## [Check your understanding]
1) Repeat word for word the part of the parenting piece that opens with the words containing "2. No matter" and closes with "to be nonsense.".
2) Answer these questions about the parenting piece.
(a) Before what age, especially, does a child borrow a parent's calm, rhythm, and sense of safety?
(b) Who proved that most of the famous Skinner Box story was nonsense?
(c) What is the name of Thorndike's law?

## [Quoted passage]
━━━
First of all, love our Children

Among the million things to remember about children is that:
1. They need you because they’re vulnerable.
In the early years, especially before the age of seven, a child borrows your calm, your rhythm, your sense of safety. You are not merely a caregiver but the emotional architecture upon which they learn to self-regulate and trust the world.
Every tone of your voice, every patient pause, every boundary held with kindness becomes part of their internal compass, the very one they’ll use long after they’ve outgrown your hand.
2. No matter what kind of kid you’ve got, you love them.
Effective Strategies for Children
I wish I could tell you there’s a sure way to raise children.
You’re in luck 🙂
there are at least a few things we can try. ♥
Effective Strategies for Children
B.F. Skinner: as wonderful as they come
When working with children, one of the first names that often pops up is B.F. Skinner. You might’ve heard of the famous Skinner Box — made even more famous (and a bit scandalous) by Lauren Slater — though later clarified by Skinner’s own daughter, Deborah Skinner, who proved most of it to be nonsense.
The truth is, some people are brilliant researchers, others are better practitioners…
and once in a blue moon, you find someone who’s both.
When it comes to parenting, though, you have to be both — scientist and artist.
To really appreciate Skinner, you should also know a bit about the ones who came before him: Pavlov, Watson, and Thorndike.
-
Pavlov, the one with the dogs — remember? The bell rings, and the dogs salivate. That’s classical conditioning at work.
-
Watson said we should focus on observable behaviour, not guesswork about what’s going on in someone’s mind (a fair warning for overthinking your child’s every silence).
-
Thorndike, with his “Law of Effect,” showed how behaviours followed by satisfying outcomes are more likely to happen again.
Skinner wrapped all of their brilliance into something truly practical. He built a system which could be used in early education and intervention.
━━━
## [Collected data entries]
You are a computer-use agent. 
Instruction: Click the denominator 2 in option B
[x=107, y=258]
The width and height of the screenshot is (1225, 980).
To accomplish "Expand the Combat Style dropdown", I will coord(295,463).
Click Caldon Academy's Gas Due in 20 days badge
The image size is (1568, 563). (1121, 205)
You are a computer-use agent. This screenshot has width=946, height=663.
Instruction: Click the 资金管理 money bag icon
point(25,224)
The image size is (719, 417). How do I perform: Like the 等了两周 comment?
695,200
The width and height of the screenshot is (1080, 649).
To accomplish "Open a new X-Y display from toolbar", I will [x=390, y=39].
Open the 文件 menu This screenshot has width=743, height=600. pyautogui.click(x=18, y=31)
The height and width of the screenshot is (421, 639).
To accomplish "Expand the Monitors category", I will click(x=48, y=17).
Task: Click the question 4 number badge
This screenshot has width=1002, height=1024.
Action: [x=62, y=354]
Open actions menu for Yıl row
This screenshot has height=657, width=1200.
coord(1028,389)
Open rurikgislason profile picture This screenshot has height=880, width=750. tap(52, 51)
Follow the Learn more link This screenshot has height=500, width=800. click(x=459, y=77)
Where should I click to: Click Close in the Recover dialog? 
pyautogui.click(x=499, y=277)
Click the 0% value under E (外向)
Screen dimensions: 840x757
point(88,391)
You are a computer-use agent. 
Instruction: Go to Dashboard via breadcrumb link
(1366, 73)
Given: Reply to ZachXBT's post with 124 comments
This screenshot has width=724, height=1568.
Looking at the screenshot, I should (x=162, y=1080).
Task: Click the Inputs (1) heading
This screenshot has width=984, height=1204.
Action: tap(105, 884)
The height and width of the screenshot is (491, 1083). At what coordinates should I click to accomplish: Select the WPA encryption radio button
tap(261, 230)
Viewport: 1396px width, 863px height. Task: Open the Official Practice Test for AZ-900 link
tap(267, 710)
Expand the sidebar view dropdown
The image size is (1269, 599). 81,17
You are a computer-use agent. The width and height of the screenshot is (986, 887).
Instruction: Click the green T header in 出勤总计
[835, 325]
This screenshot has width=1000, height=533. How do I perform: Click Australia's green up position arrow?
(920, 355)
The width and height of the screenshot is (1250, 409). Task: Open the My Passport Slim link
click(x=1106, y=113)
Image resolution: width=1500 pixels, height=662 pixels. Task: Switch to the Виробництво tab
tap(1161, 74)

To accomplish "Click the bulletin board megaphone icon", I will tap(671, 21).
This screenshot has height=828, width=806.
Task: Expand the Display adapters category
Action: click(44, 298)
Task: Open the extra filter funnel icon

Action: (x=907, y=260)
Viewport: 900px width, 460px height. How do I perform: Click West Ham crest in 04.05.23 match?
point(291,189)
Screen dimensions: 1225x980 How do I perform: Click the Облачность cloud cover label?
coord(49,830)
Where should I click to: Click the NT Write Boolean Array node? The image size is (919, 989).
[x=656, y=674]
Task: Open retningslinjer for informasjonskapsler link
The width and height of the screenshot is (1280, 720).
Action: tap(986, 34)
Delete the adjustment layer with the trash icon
━━━
## [Expected responses]
1)
2. No matter what kind of kid you’ve got, you love them.
Effective Strategies for Children
I wish I could tell you there’s a sure way to raise children.
You’re in luck 🙂
there are at least a few things we can try. ♥
Effective Strategies for Children
B.F. Skinner: as wonderful as they come
When working with children, one of the first names that often pops up is B.F. Skinner. You might’ve heard of the famous Skinner Box — made even more famous (and a bit scandalous) by Lauren Slater — though later clarified by Skinner’s own daughter, Deborah Skinner, who proved most of it to be nonsense.

2)
(a) Seven.
(b) Deborah Skinner, Skinner's own daughter.
(c) The "Law of Effect."